On the same day, just a few states Westward, Dena presented on Transit-Oriented Development (TOD) and economic development to planners, policy makers and developers in the Lansing, MI region. Her speech was part of a longer-term effort led by the National Charrette Institute to help develop a unified vision for the Michigan/Grand River transit Corridor. Located in the Greater Lansing / Mid-Michigan region, the 19-mile corridor is a major artery through the region with great economic and revitalization potential. The Corridor connects the State Capitol in Downtown Lansing with Sparrow Hospital, Michigan State University, and several key retail destinations. In fact, jobs in this corridor comprise almost 40 percent of the region’s total jobs and closer to 50 percent of the region’s transit supportive jobs. Dena’s presentation included an introduction to TOD, a discussion of the relationship between transit and economic development, and a Q&A session (link to the video coming soon). Central to her overview were descriptions of how employment conditions in the Michigan/Grand River corridor make this an important employment spine for the region and an opportune place for enhanced transit. The presentation set the stage for a more comprehensive charrette that will be happening in two parts. The first part will take place in early May, and the second part will be in the fall. This work is being funded by the Tri-County Regional Planning Commission as part of their Sustainable Communities grant from HUD. Additional support comes from the Michigan State Housing Development Authority. For more information about the project go to http://migrand-charrette.com/
Future travel destinations for StratEconers include Anchorage, Alaska and Lakeworth, Florida. Until then, we are happy to have the office full and are enjoying the longer days.
When you think of Honolulu, Hawaii what comes to mind? Perhaps it is iconic images of sunshine, tropical fruits and sandy beaches, but as we’ve recently learned this state capital is also confronted with some less romantic realities, like heavily congested transit corridors and high energy costs.
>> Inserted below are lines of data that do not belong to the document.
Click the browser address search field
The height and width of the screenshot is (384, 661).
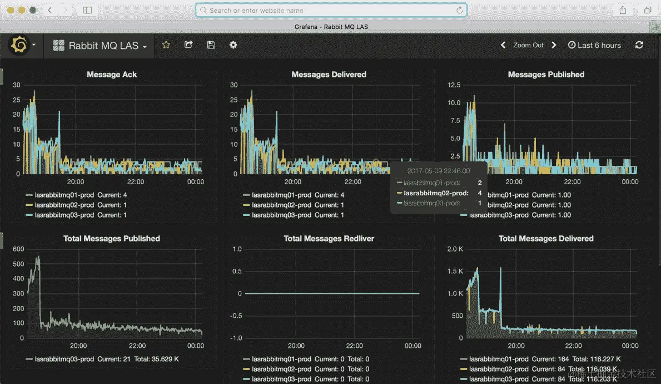331,10
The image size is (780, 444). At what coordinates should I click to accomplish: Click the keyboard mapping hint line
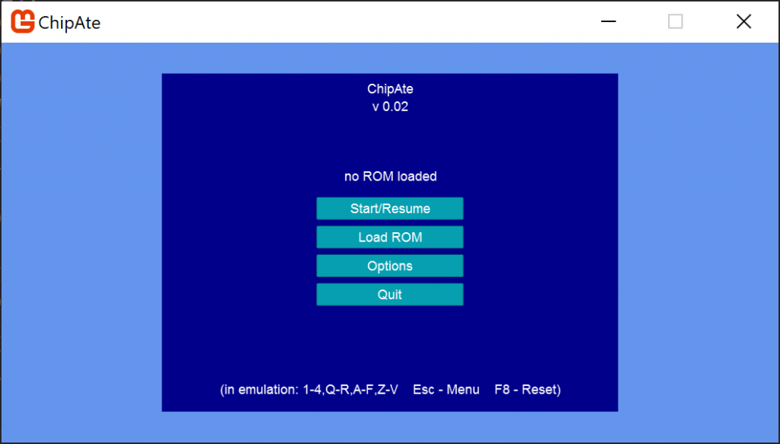(388, 389)
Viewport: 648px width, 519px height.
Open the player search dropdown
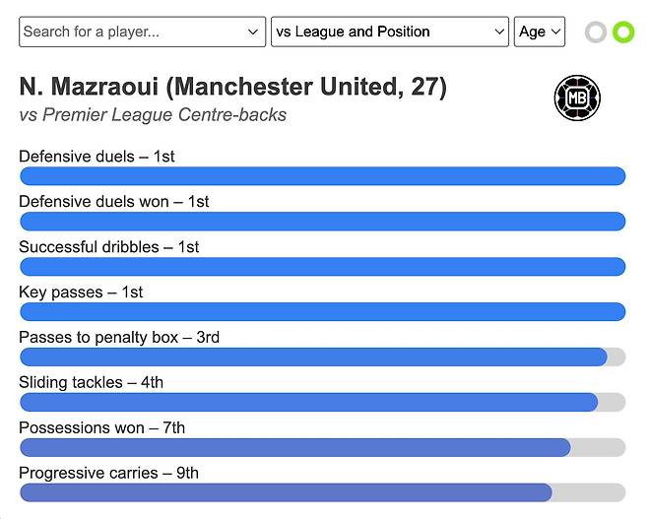(x=142, y=32)
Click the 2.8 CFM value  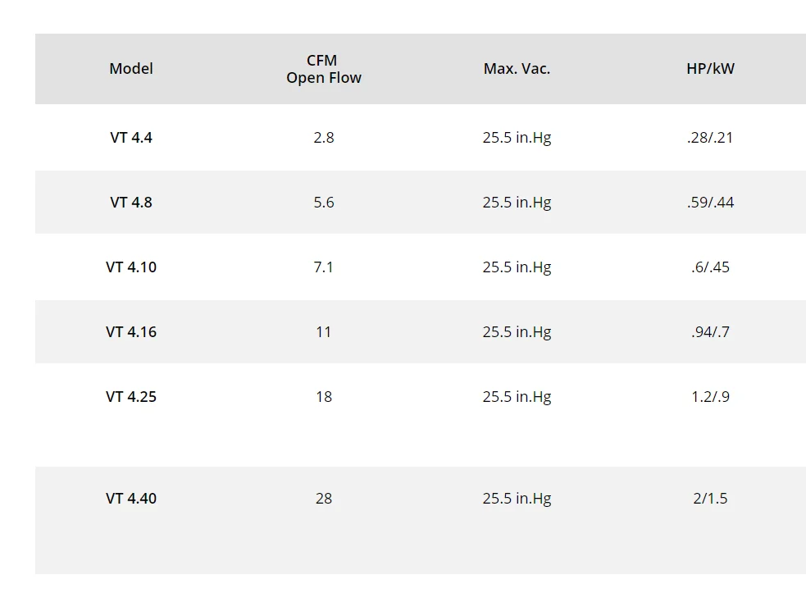324,137
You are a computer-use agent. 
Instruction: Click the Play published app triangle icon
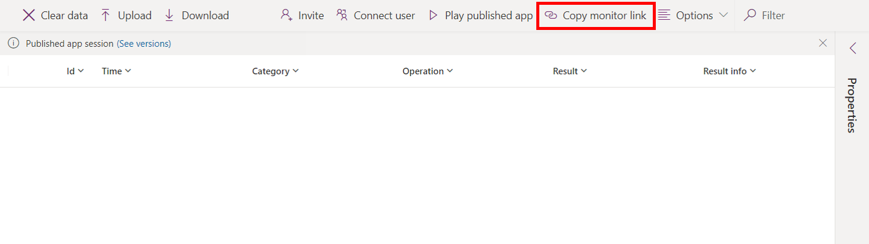[x=433, y=16]

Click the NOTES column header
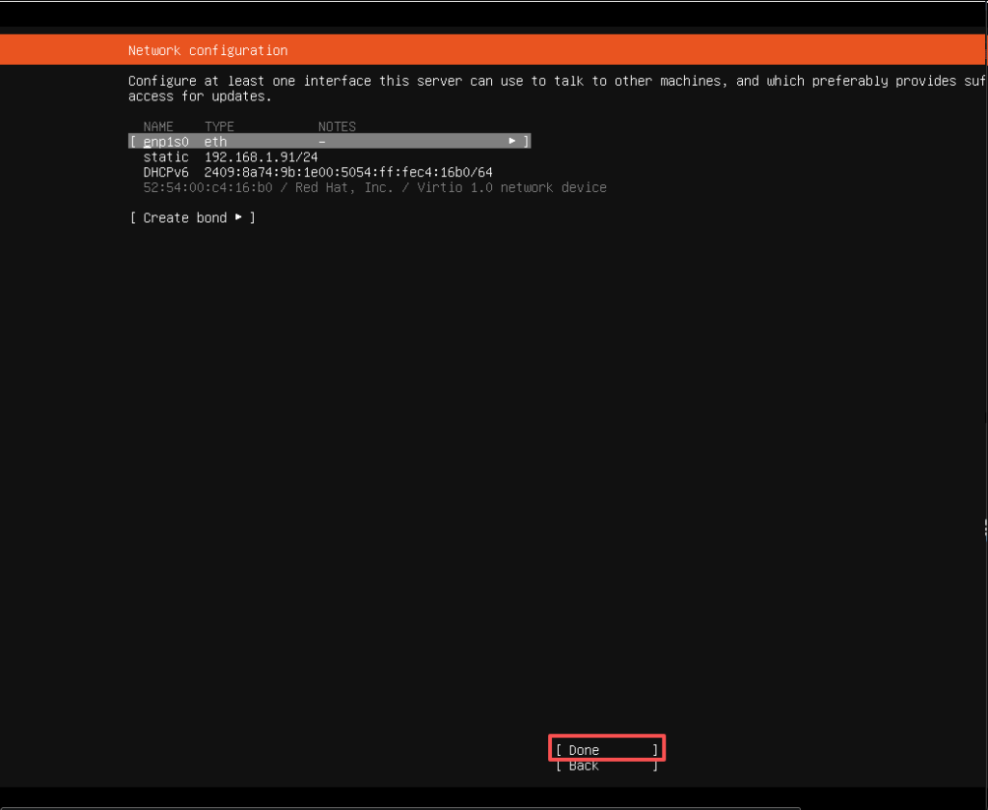click(336, 126)
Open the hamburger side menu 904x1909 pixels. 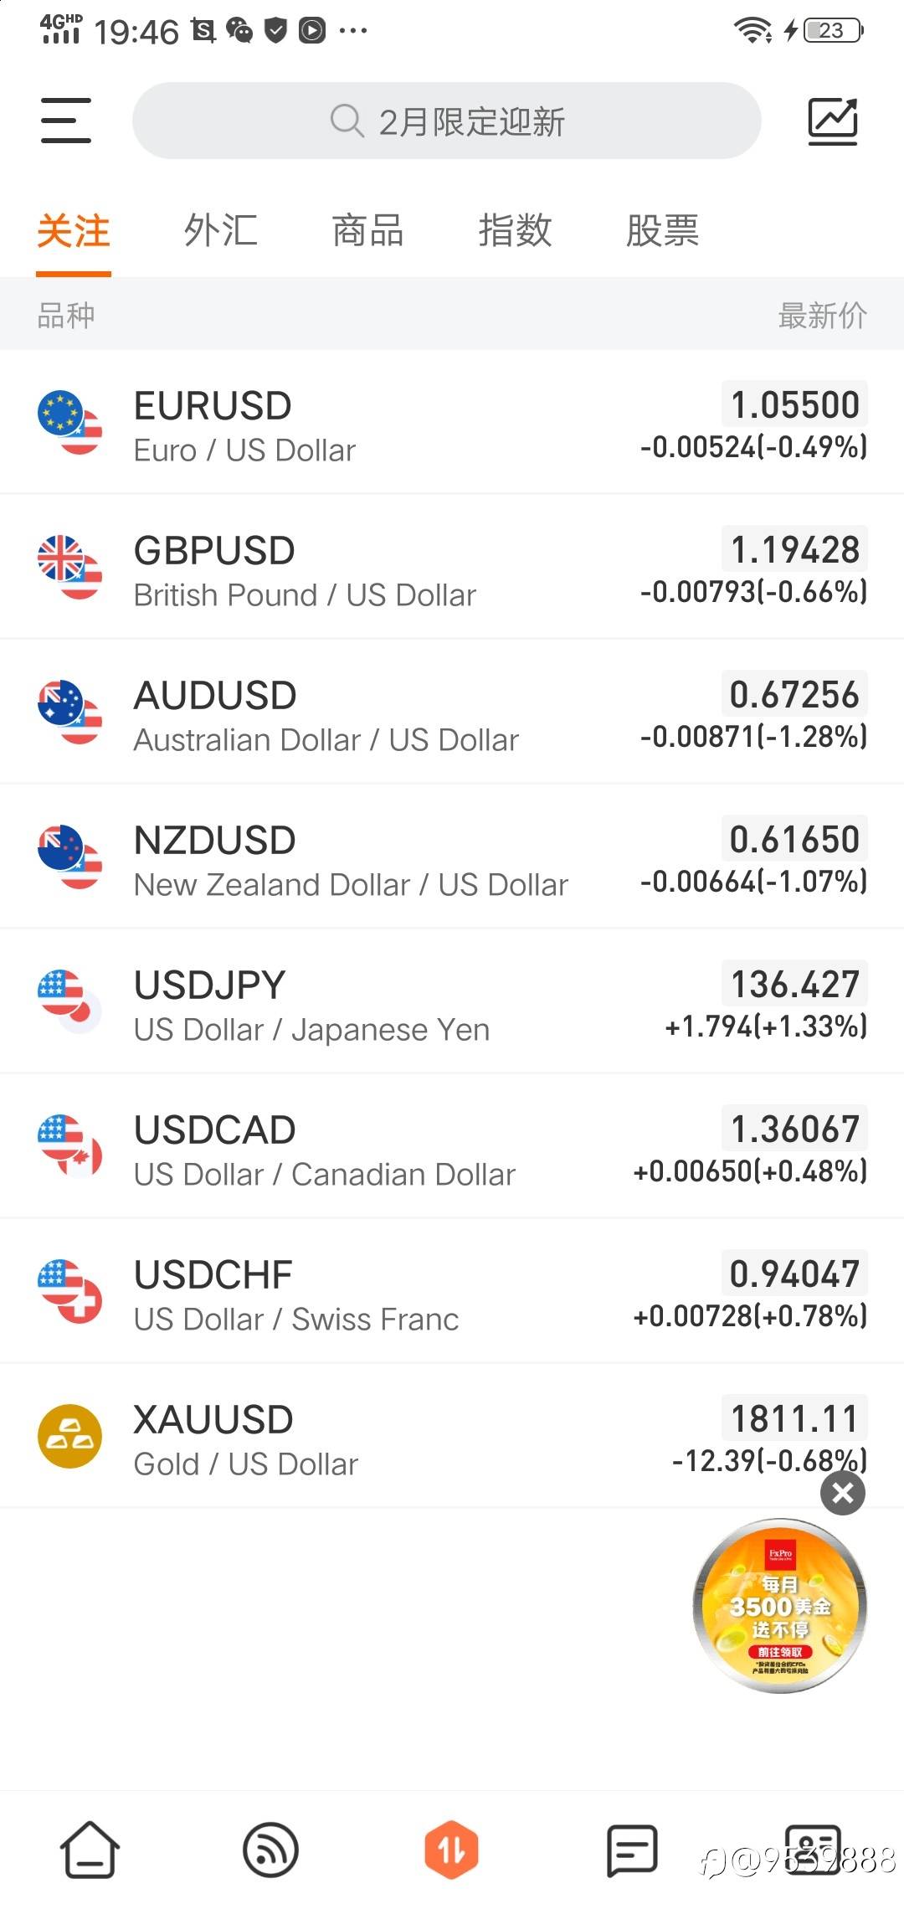pyautogui.click(x=66, y=121)
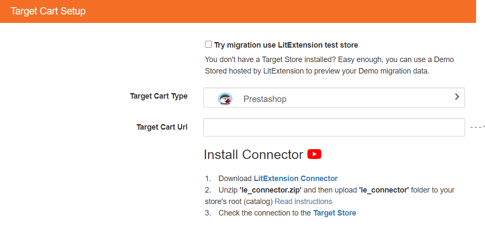Click the Install Connector heading
This screenshot has height=241, width=485.
(253, 154)
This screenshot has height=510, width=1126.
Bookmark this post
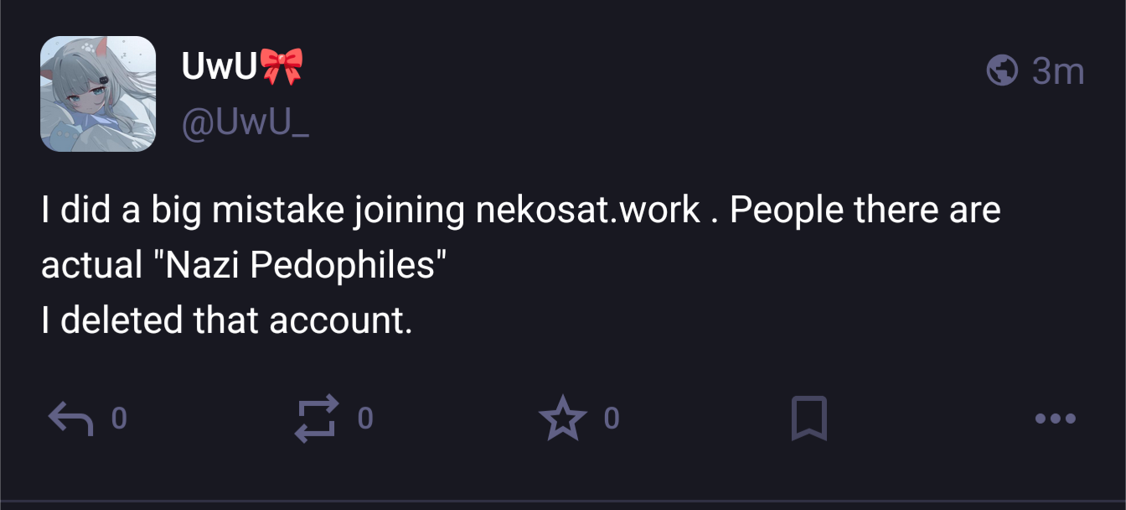pos(808,419)
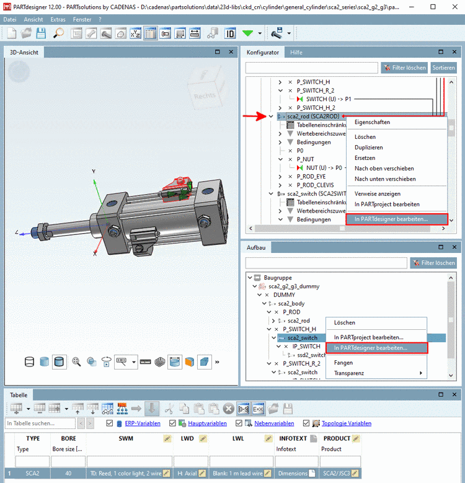Click Filter löschen in the Aufbau panel
The width and height of the screenshot is (465, 483).
pos(433,263)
In efforts to remedy this situation, the state retained Strategic Economics and Smart Growth America (SGA) to identifying strategies, tools and resources that they can use to maximize the benefits of future rail investment in Honolulu and support the state’s future economic development and fiscal sustainability. The team’s report, “Leveraging State Agency Involvement in Transit-Oriented Development to Strengthen Hawaii’s Economy” is discussed in more detail here and available for download here, so check it out! We are pleased to see the how welcoming the state has been to TOD and sustainability (as evidenced by Governor’s New Day Plan) and are eager to see the application of our work in this unique market.